* **THE REQUEST**:
Revise the listing below so that "How do I perform" becomes "How can I perform" everywhere and nothing else changes. Omit the pictures from your answer.

Source data
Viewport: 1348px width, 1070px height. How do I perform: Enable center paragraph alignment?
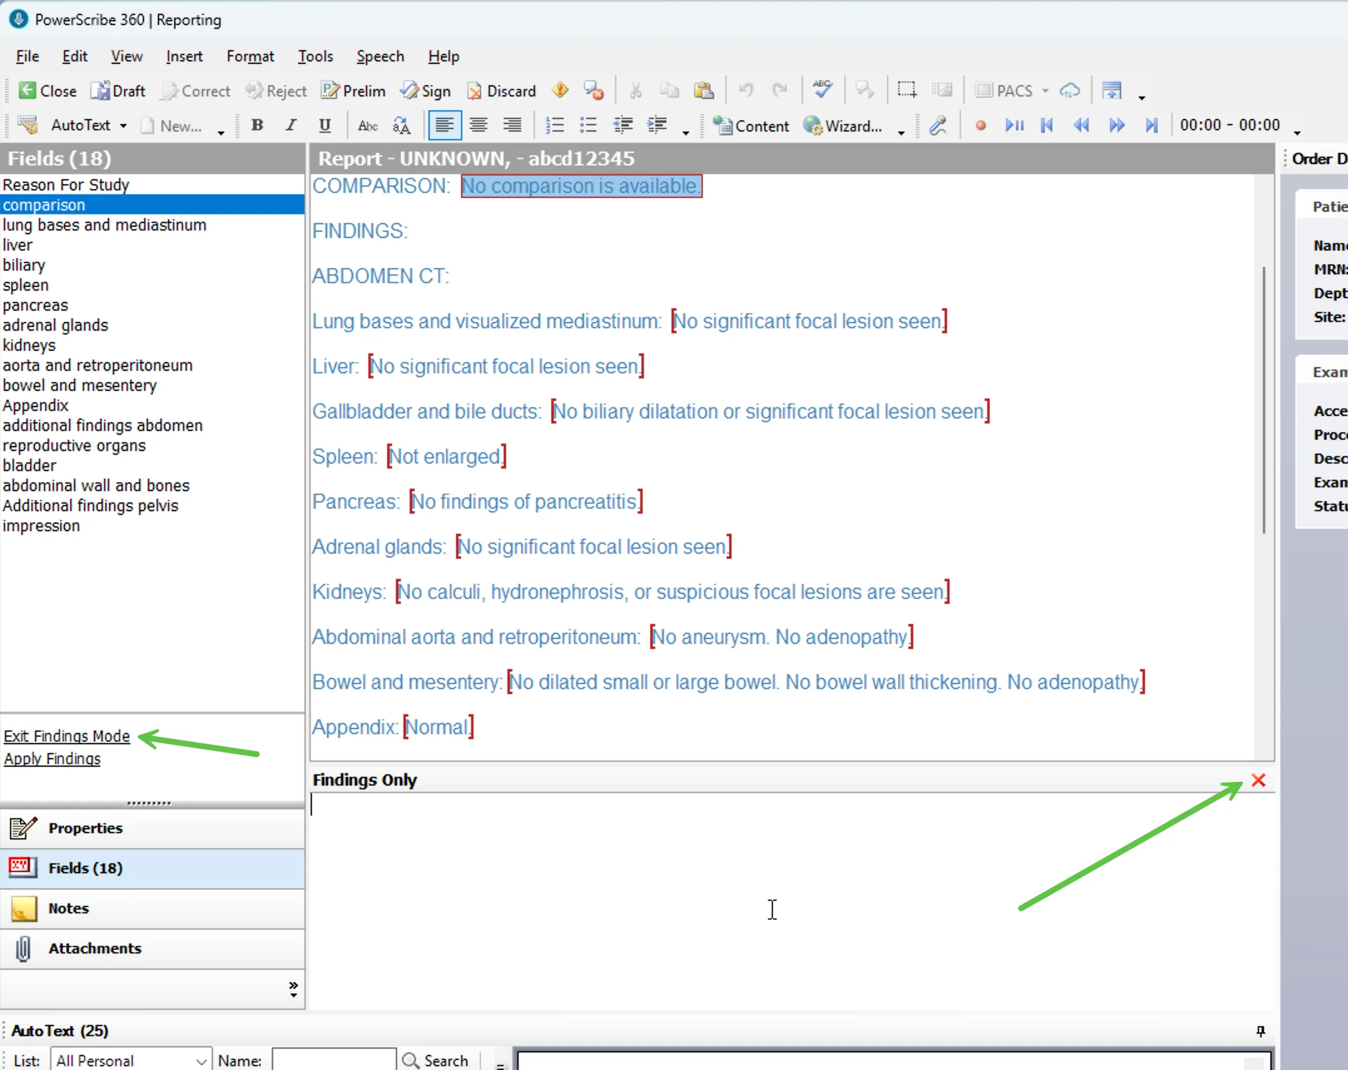point(478,125)
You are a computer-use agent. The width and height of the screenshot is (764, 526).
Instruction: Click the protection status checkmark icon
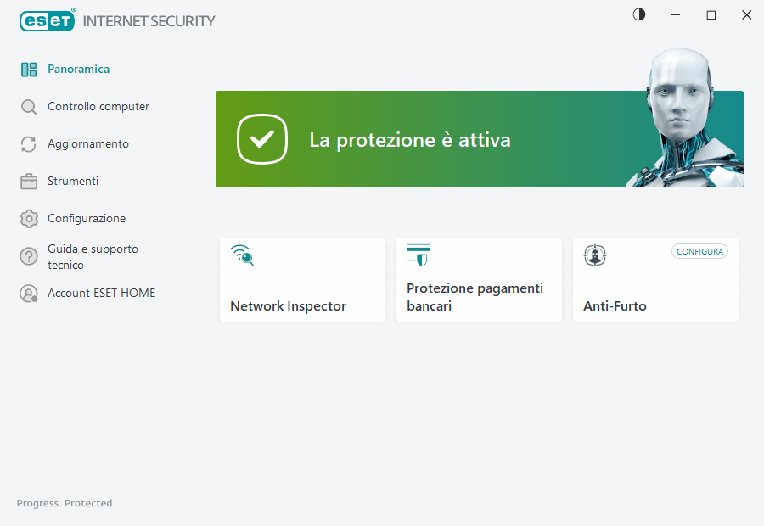click(x=263, y=139)
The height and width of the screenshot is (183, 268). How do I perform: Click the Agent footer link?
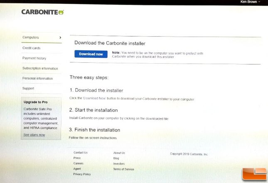[77, 168]
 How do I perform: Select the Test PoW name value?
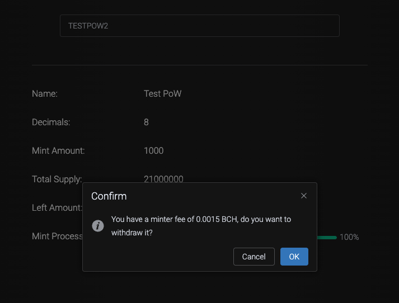(162, 94)
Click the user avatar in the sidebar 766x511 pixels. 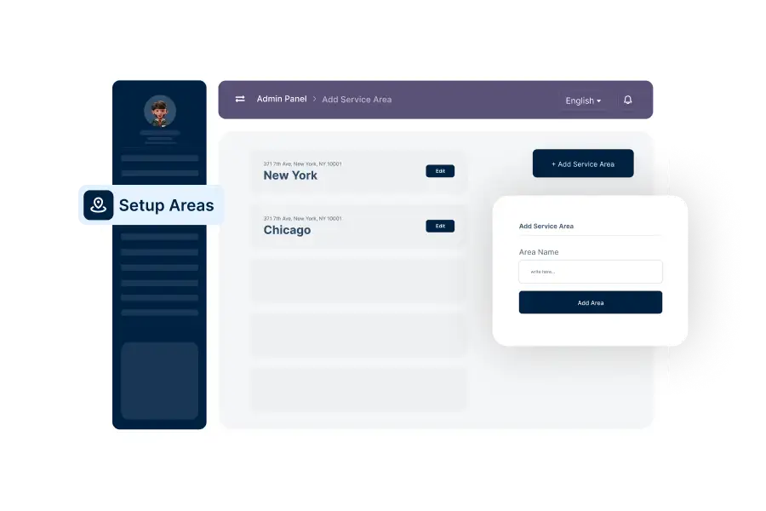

* **TASK SOLUTION**:
Viewport: 1348px width, 1070px height. How can I perform: Enable center paragraph alignment?
point(478,125)
You are a computer-use agent. The width and height of the screenshot is (764, 526).
Instruction: Click the protection status checkmark icon
click(x=263, y=139)
The height and width of the screenshot is (183, 268). How can I perform: Click the Agent footer link?
[77, 168]
 How can I perform: Select the Test PoW name value?
(162, 94)
Click the user avatar in the sidebar 766x511 pixels. 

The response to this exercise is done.